Subpoenas issued to members of Trump’s team earlier this week in Georgia hint at how prosecutors are building a case that the former president and his aides were involved in a criminal conspiracy.

The subpoenas say several of the witnesses “were part of a multi-state, coordinated effort to influence the results of the November 2020 election.”

That particular language is troubling to Peter Odom, a former assistant district attorney in that office who prosecutes criminal election cases.

“Conspiracy is an agreement between two or more persons to commit a crime. It’s very clear that the grand jury is looking into a conspiracy by Donald Trump and his close associates to illegally influence the election,” Odom told The Daily Beast.

Neither the Fulton County Prosecutor’s Office nor the Jan. 6 commission responded to questions Thursday about the nature of their communications or the sharing of evidence.

The eight subpoenas issued Tuesday seek testimony from several key players in Trump’s orbit. And while Trump himself has not received a subpoena, the fact that he is missing may actually be evidence that the Fulton County District Attorney’s Office is continuing an investigation primarily targeting the former president, three attorneys told The Daily Beast.

“Trump is clearly the target of the investigation. And usually either the target doesn’t get a subpoena at all — or it comes at the very end of the process,” said Norman Eisen, a lawyer who previously advised the House Judiciary Committee and helped build the case for Trump’s first impeachment.

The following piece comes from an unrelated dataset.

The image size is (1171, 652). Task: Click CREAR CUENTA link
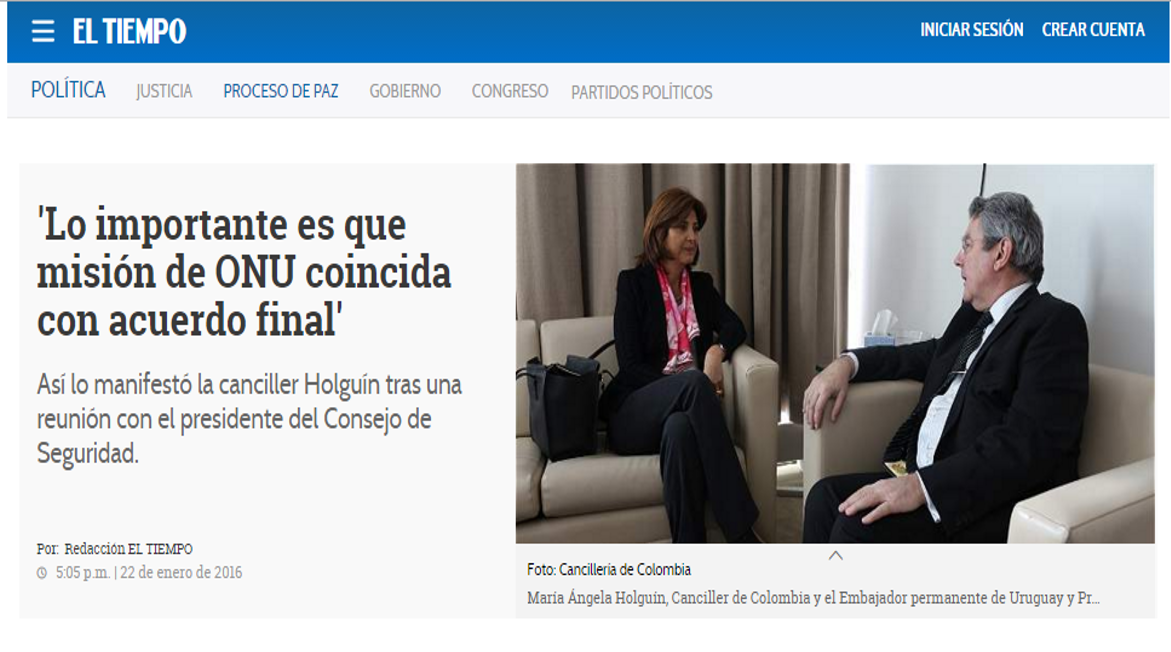[1093, 30]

One of those who received a subpoena this week is Senator Lindsey Graham. A statement made by his defense attorneys on Wednesday gave further indication of how damning the Committee’s Jan. 6 support could be in the Georgia investigation. The senator’s two-person legal team, which has announced it will try to oppose the subpoena, criticized the investigation as a “fishing expedition and working in conjunction with the January 6 Committee in Washington.”

“Senator Graham was well within his rights to discuss with government officials the processes and procedures surrounding the administration of elections,” read the statement, which slammed the prosecutor’s office investigation as mere “politics.”